Course Layout
Target Golf
Modern American style of course design that relies on forced carries over hazards, well-defined landing areas, and aerial approaches into receptive greens.
Target golf describes the modern American style of course design that relies on forced carries over hazards, well-defined landing areas, and aerial approaches into receptive greens. The style contrasts with links golf, where players are expected to use the ground, work the ball through wind, and find creative routes to the hole. Target golf rewards specific aerial shot patterns: high trajectories, soft landings, and direct lines from tee to fairway to green. Most American resort and championship courses follow target-golf principles, with hazards placed to dictate specific landing zones and greens designed to accept properly struck approach shots. The category influences ball selection, club selection, and overall strategic approach: target golf emphasizes carry distance and stopping power, while links golf emphasizes versatility and creative shotmaking.
How Golfers Say It
"Target golf at the resort course."
"Aerial style, forced carries."
"Different from links play."
Origin
Target golf as design philosophy emerged through the mid-twentieth century as American course architecture developed distinctive features compared to traditional links design. The style has dominated American resort and championship course development for many decades.
Rules & Context
Target golf is descriptive design language rather than a rules term. Standard Rules of Golf apply at target-golf courses with course-specific local rules addressing particular features.

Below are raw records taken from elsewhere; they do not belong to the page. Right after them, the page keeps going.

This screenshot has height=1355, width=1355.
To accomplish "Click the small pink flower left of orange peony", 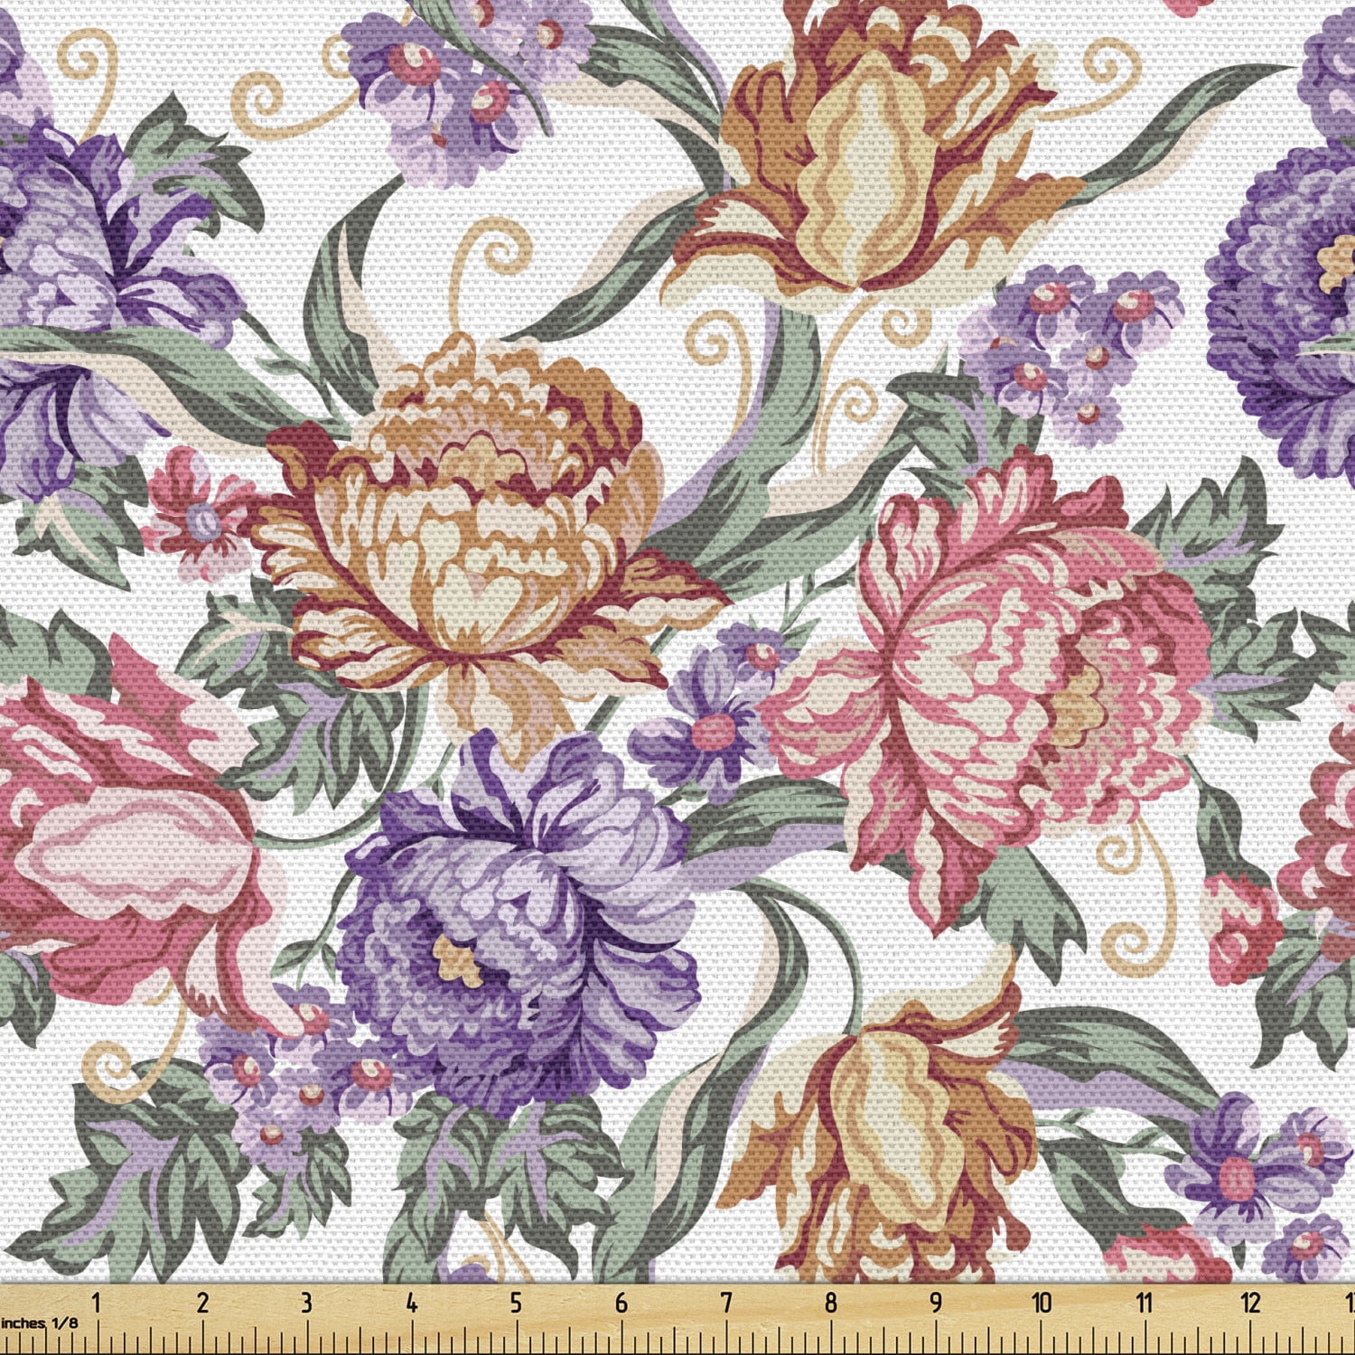I will pyautogui.click(x=194, y=515).
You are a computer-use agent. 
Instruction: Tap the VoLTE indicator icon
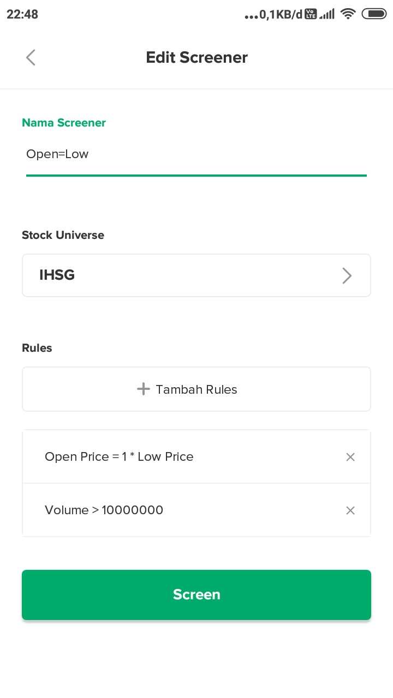coord(311,14)
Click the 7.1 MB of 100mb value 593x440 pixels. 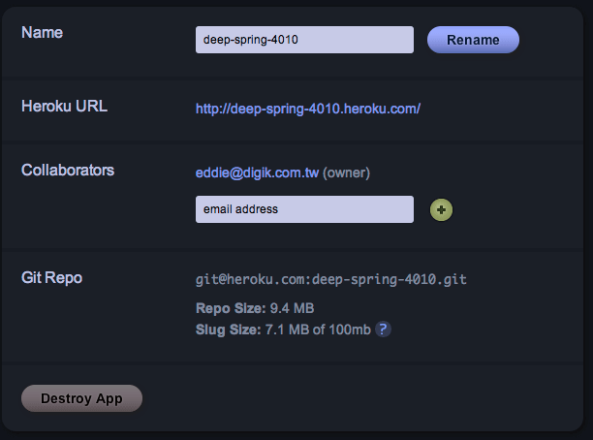(x=317, y=330)
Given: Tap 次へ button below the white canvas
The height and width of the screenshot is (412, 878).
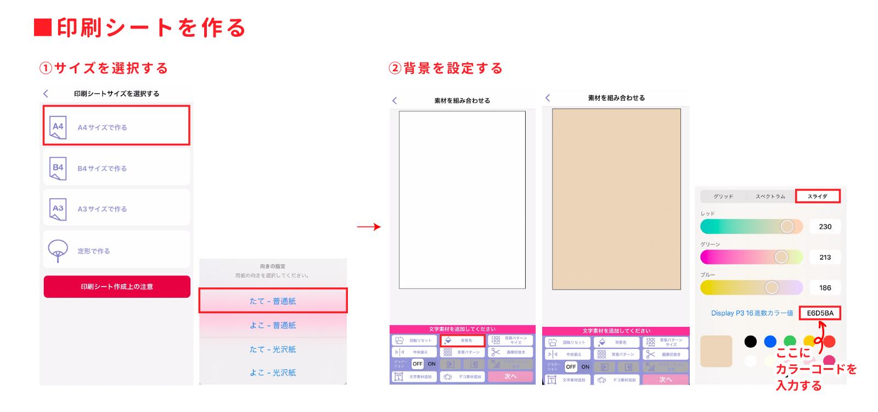Looking at the screenshot, I should pos(510,376).
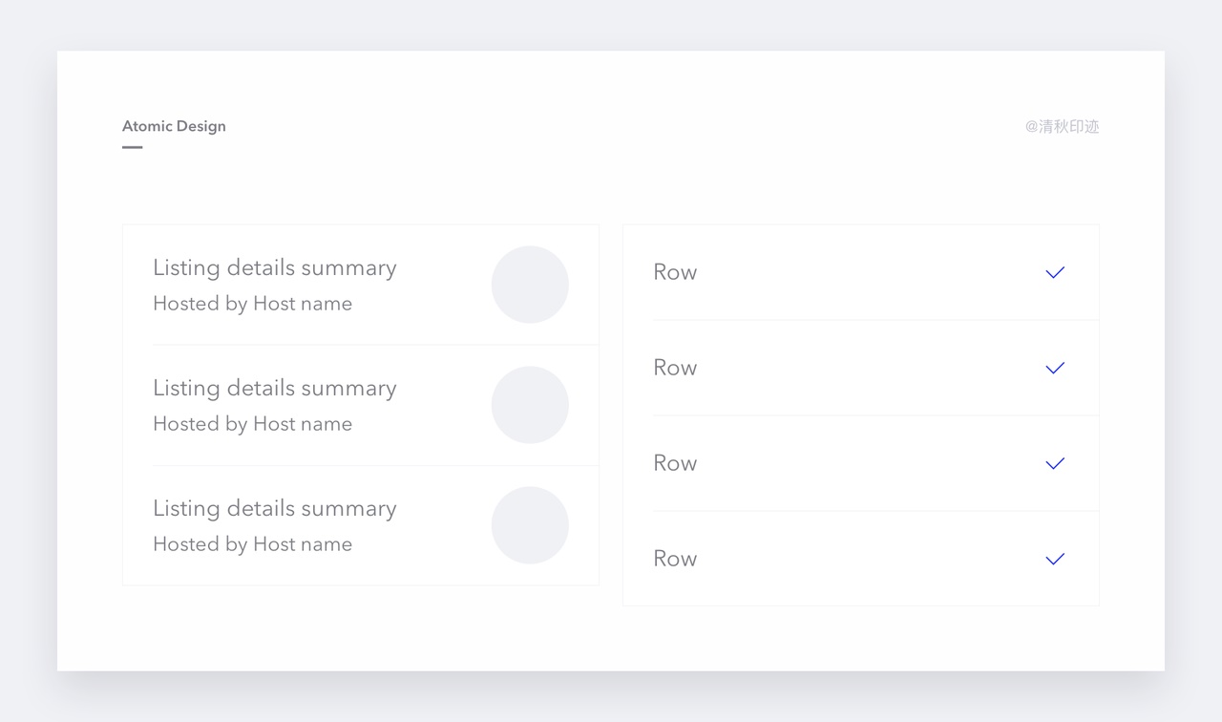This screenshot has height=722, width=1222.
Task: Click the underline bar beneath Atomic Design
Action: 133,147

"Most American resort and championship courses are target golf. Different game from links. Worth knowing the distinction for shot strategy. Target golf rewards specific approach: hit the fairway, hit aerial approaches, putt the green. Less ground-game versatility than links design."
Frequently Asked Questions
What's the opposite of target golf?
Links golf. Links courses feature firm fairways, ground-game shots, hazards that don't require forced carries, and conditions where multiple shot approaches succeed. The strategic difference: target golf rewards specific aerial patterns; links golf rewards creative versatility across many shot patterns.
Where is target golf common?
American resort and championship courses. PGA Tour venues. Most modern American course design. Specific examples: TPC Sawgrass, PGA Tour Champion's courses, various Pete Dye, Tom Fazio, and Jack Nicklaus designs. The style dominates American golf architecture.
Should I play target golf differently?
Aerial approach with stopping power matters most. Higher launch, more spin, softer landing. Premium balls with greenside spin work well. Stock American course management (fairway, approach, putt) applies. Links-style ground play often won't work at target-golf venues.